Geralmente quando
assisto a algum espetáculo contemporâneo, experimental, penso, contemporânea e
experimental é Nelson Rodrigues. A montagem atual de Boca de Ouro, no SESC Ginástico, nos assegura, mais uma vez, que o
Nelson será sempre contemporânea e experimental.
Dessa vez é Malvino
Salvador quem encarna o Boca de Ouro no
belo espetáculo que traz a marca indistinta do diretor Gabriel Villela, e
revela aquilo que para Nelson era uma característica de sua obra, o humor,
apesar do horror da história e da criminalidade carioca que hoje foi elevada ao
quadrado, a gênese estava lá e Nelson soube captar como nenhum outro.
Antunes Filho,
depois de montar algumas peças do pernambucano mais carioca que conhecemos, disse
faz tempo que as obras de Nelson Rodrigues não têm fundo, que quanto mais se aprofunda,
mais fundo elas têm.
Suas peças revelam
o mais recôndito de nossas almas, por isso incomodou tanto as pessoas no
momento em que foram lançadas. Elas mexem com nossas mazelas morais, essa coisa
louca, contraditória, inconsequente, corrupta, que nos espanta quando surge do
nosso lado, mas que perdoamos quando o infrator é nosso líder, nosso amigo,
nosso companheiro de ideais, aí está nossa tragédia nacional, no homem rodriguiano
da Zona Norte do Rio de Janeiro, na sua luta pela sobrevivência, no medo da
pobreza, na linha tênue entre o bem e o mal, no medo da violência urbana. Nelson
apresenta seus personagens sem nenhum pudor, crus, patéticos, trágicos, mas verdadeiros
até à medula, sem concessões, por isso apanhou da esquerda e da direita.
Por ser um homem
conservador foi apontado pela esquerda como uma aberração de direita, por ser
um artista revolucionário, foi apontado pela direita e pelos outros
conservadores como uma aberração social. Ele recebeu as agressões de todos os
lados, mas nunca cedeu ao sucesso fácil, nem a bajulação, se impôs como o
dramaturgo extraordinário que é, e um dos melhores textos do nosso jornalismo.
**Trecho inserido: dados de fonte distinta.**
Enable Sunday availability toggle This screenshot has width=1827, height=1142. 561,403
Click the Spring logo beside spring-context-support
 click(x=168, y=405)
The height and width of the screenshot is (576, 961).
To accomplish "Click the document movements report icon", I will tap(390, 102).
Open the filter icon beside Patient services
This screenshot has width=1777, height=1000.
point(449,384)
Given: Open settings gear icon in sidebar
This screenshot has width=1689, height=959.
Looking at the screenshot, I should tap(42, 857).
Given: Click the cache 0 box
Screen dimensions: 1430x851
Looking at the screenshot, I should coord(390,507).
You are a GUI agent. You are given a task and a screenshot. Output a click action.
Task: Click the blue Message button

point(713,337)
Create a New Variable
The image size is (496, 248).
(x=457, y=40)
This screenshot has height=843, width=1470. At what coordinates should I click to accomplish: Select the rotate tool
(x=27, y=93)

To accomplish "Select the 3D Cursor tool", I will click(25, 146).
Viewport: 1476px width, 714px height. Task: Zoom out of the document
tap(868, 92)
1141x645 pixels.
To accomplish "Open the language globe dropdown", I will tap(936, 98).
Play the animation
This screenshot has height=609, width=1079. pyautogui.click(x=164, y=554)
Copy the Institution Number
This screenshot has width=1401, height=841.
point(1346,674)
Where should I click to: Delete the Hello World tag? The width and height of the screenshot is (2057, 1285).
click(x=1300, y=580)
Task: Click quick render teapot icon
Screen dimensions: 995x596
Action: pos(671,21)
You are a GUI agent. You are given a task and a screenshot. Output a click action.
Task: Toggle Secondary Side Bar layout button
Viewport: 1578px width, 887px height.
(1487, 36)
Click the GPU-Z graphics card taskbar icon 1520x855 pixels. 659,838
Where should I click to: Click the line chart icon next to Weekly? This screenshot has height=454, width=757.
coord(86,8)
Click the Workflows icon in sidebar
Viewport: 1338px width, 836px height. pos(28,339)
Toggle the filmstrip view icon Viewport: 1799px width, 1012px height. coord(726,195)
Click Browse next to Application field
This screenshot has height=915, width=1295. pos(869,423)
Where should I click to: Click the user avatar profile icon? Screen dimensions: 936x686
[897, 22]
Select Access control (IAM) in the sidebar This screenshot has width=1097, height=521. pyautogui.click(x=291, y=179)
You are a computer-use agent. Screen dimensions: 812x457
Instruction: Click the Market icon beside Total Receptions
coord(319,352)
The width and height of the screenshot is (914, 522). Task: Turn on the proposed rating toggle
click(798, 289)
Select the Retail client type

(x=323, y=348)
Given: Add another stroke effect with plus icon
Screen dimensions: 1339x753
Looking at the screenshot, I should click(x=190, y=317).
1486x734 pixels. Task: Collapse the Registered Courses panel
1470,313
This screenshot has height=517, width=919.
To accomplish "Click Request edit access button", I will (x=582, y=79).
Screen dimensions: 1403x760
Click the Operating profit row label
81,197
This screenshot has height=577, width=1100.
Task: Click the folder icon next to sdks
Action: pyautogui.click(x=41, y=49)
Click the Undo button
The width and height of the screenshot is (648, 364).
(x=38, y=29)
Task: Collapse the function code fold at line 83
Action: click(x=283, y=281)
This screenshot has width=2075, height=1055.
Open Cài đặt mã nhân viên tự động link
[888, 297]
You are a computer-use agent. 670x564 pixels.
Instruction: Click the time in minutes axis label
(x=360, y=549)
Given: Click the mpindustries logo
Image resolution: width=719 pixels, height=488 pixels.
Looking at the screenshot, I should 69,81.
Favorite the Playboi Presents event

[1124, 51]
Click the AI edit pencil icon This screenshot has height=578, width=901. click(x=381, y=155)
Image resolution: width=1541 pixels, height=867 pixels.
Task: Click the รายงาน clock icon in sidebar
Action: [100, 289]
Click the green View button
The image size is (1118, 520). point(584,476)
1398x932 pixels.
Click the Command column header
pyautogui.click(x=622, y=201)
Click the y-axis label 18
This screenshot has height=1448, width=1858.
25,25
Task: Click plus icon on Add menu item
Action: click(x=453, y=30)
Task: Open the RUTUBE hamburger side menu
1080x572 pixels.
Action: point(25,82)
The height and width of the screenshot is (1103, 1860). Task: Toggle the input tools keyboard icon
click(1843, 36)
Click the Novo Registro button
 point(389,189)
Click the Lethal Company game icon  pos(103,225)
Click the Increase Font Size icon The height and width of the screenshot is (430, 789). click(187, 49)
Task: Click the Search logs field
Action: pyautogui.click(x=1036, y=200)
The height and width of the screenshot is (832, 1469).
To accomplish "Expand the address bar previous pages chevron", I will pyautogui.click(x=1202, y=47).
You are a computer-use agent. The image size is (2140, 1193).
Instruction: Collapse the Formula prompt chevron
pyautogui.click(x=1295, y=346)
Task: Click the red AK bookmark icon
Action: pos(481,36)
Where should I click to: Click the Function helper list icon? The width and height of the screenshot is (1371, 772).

A montagem do Gabriel Villela faz
jus ao texto e transporta-o para novos contextos, novas dimensões. Podíamos querer
mais de um, ou de outro ator, mas isso fica em segundo plano diante a força do
conjunto, eles são os homens e as mulheres de Nelson Rodrigues e do Brasil. Boca de Ouro está em cartaz no SESC Ginástico e fica até 25 de fevereiro.